Creating smart contracts on the Bitcoin network has always been a bit of a tough task, especially with the limitations of the Bitcoin scripting language. In a bid to make smart contracting in Bitcoin easier, a group of Bitcoin developers have put together a new smart contracting language specifically for use on the Bitcoin network. Dubbed Miniscript, the language is designed to make Bitcoin transactions far more versatile.
Building on the Existing Framework
Pieter Wuille, Andrew Poelstra, and Sanket Kanjalkar are the brains behind Miniscript, and they announced their new language in an email to the Bitcoin-Dev mailing list.
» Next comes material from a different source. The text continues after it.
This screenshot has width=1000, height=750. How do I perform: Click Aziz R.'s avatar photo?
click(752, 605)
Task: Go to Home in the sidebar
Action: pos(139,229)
Miniscript adds to the existing framework, extending the possibilities of transactions through the use of time locks, hash locks and signatures. It opens up the possibilities for wallet developers to create new types of payments and create nifty features for their users to take advantage of.
Just announced our Miniscript project website on the bitcoin-dev mailinglist: https://t.co/vOceWbgPe0
— Pieter Wuille (@pwuille) August 19, 2019
No Changes Necessary
The best part about Miniscript is that it’s designed for Bitcoin as it currently exists. This mens no forks are required and no consensus changes are needed either. Miniscript will continue to evolve as Bitcoin does, adding in new features and possibilities as the Bitcoin codebase grows. Currently, the Bitcoin devs are also working on adding in Schorr Signatures – a feature Bitcoin Cash recently added – and Taproot. Once these features are live on the Bitcoin network, then the developers can work on adding in support for these features in Miniscript.
Bitcoin Version 0.18.1 Goes Live
Just the other week we saw Bitcoin version 0.18.1 go live, adding in a whole range of new features to the Bitcoin world. Aside from bug fixes and a few GUI improvements, 0.18.1 added in a number of useful features, including being able to see uncompressed public keys in a multisig always return a legacy address, “No Wallets Available” will now show in the menu rather than nothing as well as being able to console line edit on setClientModel. These are all features that will work with Miniscript right off the bat.
It’s new features like Miniscript that are why the Bitcoin network has survived for so long and continues to reign as the most preferable blockchain. Developers love the Bitcoin network and new developers are joining all the time – the polar opposite of Litecoin. As Bitcoin grows and evolves, we’re looking forward to see how Miniscript adapts to the changes – not to mention the fun types of transactions that wallet developers can now create.